Physical characteristics
- • location: Confluence of East Fork and Middle Fork
- • coordinates: 37°26′15″N 107°10′50″W﻿ / ﻿37.43750°N 107.18056°W
- • location: Confluence with San Juan
- • coordinates: 37°00′24″N 107°24′06″W﻿ / ﻿37.00667°N 107.40167°W
- • elevation: 6,089 ft (1,856 m)
- Length: 40 mi (64 km)
- Basin size: 683 sq mi (1,770 km^{2})
- • average: 399 cu ft/s (11.3 m^{3}/s)

Basin features
- Progression: San Juan—Colorado

= Piedra River (Colorado) =

The Piedra River (also known as El Rio De La Piedra Parada, Pedra, Rio, and Rio Piedre) is a river in the U.S. state of Colorado. It drains parts of Archuleta, Hinsdale, and Mineral counties along a mainstem length of about 40 mi. The river flows through a series of isolated box canyons, emptying into the San Juan River at Navajo Lake. Its name stems from the Spanish word, piedra, meaning rock.

==Course==
The Piedra River is formed by the confluence of its East Fork and Middle Fork, deep in the San Juan Mountains. The Middle Fork, larger of the two, rises in a bowl-shaped valley in the San Juan National Forest. It flows southwards, and forms the Piedra after a journey of 12.5 mi. The East Fork starts at a small unnamed lake in the Rio Grande National Forest and flows southwest for about 11 mi.
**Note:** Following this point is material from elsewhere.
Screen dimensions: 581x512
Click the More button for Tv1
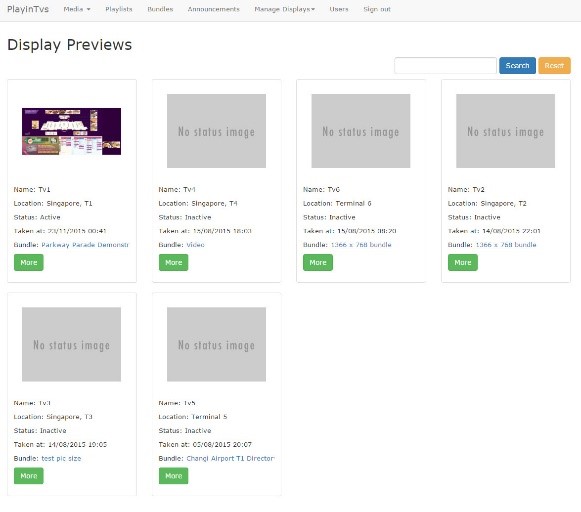click(29, 262)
The Piedra flows through open meadows, then drops into a canyon, receiving O'Neal Creek from the left and Williams, Weimuche and Sand Creeks from the right. The river angles to the southwest and receives the First Fork Piedra River from the right, and after the confluence, flows more in a southerly direction. It receives Heffin and Yellowjacket Creeks, both from the right, and at the confluence with the latter, flows past the town of Piedra and crosses under U.S. Highway 160. Its canyon widens into a valley, and flowing south-southeast alongside a ridge, the river receives Devil Creek from the left and receives Stollsteimer Creek from the left at Stollsteimer. The river then angles southwest, now running alongside State Highway 151. It enters Navajo Reservoir near the town of Arboles, near the New Mexico state line. Its confluence with the San Juan River, inside Navajo State Park, is drowned under the waters of the reservoir.